We need a body that can draw everything together — and in particular get a grip on land and site assembly, writes Paul Finch
An inspirational visit to the Veneto, looking at work by Palladio and Scarpa, prompted an after-dinner discussion about which had made the greater contribution to architecture. With grappa flowing, the argument soon descended into the knockabout one associates with fans arguing about the respective merits of football teams.
In truth one cannot compare them in any meaningful way, only wonder at what they produced. Palladio’s reworking of Classicism has affected architects across the world, especially those interested in how one uses history to inform the present. Scarpa’s more particular work is about how the present can inform the past, most notably at Castelvecchio. And, in the case of the Brion Cemetery, Scarpa proved Adolf Loos’s dictum that only in respect of the tomb and the monument can architecture truly become art.
As is inevitable these days, any discussion about contemporary architecture by Londoners eventually turns to the housing shortage. The political parties still seem to floundering, with ludicrous ideas such as the mansion tax masquerading as a construction policy. Beating up overseas investors will simply mean construction of higher-end apartment blocks will cease. Moreover, capital will simply switch to buying existing property, exacerbating the problem.

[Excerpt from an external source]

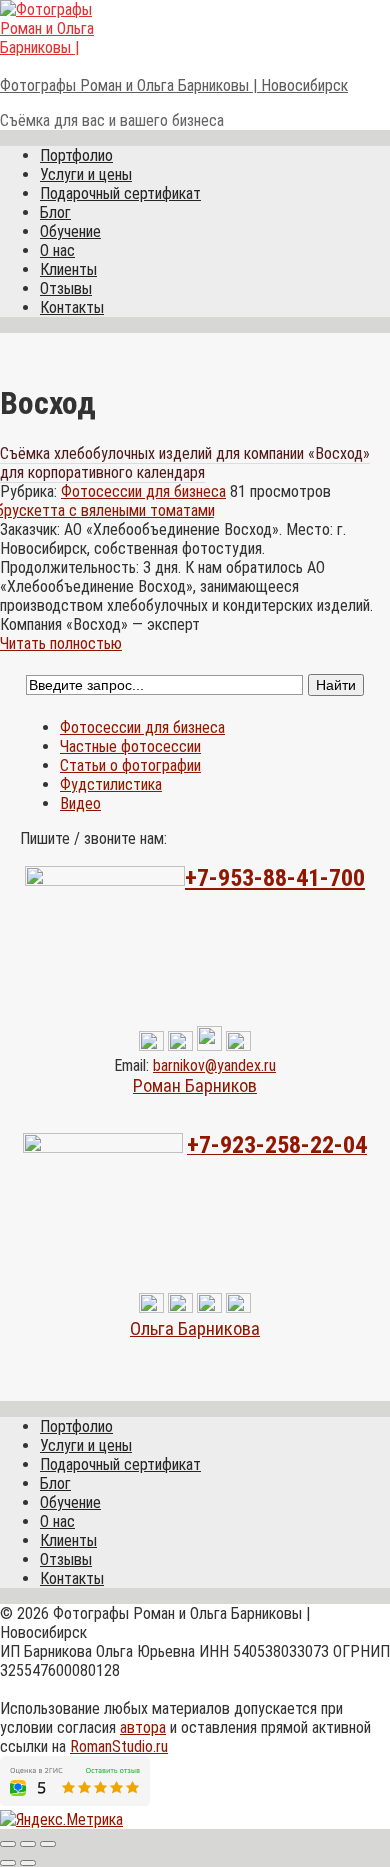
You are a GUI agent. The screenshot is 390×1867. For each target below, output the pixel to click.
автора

Promoters of the private rented sector, 99 per cent of whom own their homes, are peddling a quack remedy because it is easier than addressing a real problem. It is good for investors, but a terrible waste of money for people who cannot get on the housing ladder because prices are too steep — caused by supply shortage. Instead they pay as much in rent as they should be paying for a mortgage, the catch being that, having paid for 30 years, they will have no equity stake in anything. This is a big con, and explains why City institutions are so keen on it. It is legalised mis-selling, and you might have thought Labour would have something to say about it. But a headless chicken …
Let us look at the housing problem in a simple way. We have plenty of sites available, many of them in public ownership of one sort or another. We have a construction industry which has proved itself capable of responding well to huge challenges once there is certainty of policy and finance. We have an army of very capable architects who can design everything from infill homes to major new estates and communities.
What we don’t have is a body that can draw everything together — and in particular get a grip on land and site assembly. The London mayor has started to do this, but should go much further and faster. This will require the support of central government, since the most effective way of making available necessary land is to ‘vest’ any land owned by the public in a single body. It could be the mayor’s development corporation, or Crown Estate equivalent. That body should make sites available at existing use value to teams competing to provide affordable homes. They would be awarded land as a result of the quality of their proposal and design, but would not own it until the scheme had been built (as designed). In other words, competition would shift from land price to quality and social usefulness of proposal. It accepts that the cost of delivering housing in quantity is to forego some value in the land price.
Individual public owners would be reluctant to sacrifice value, which is why such a policy needs national backing. And that is why, instead of simple confiscation, the land should be ‘vested’.
It worked for the London Docklands Development Corporation, and it can work again.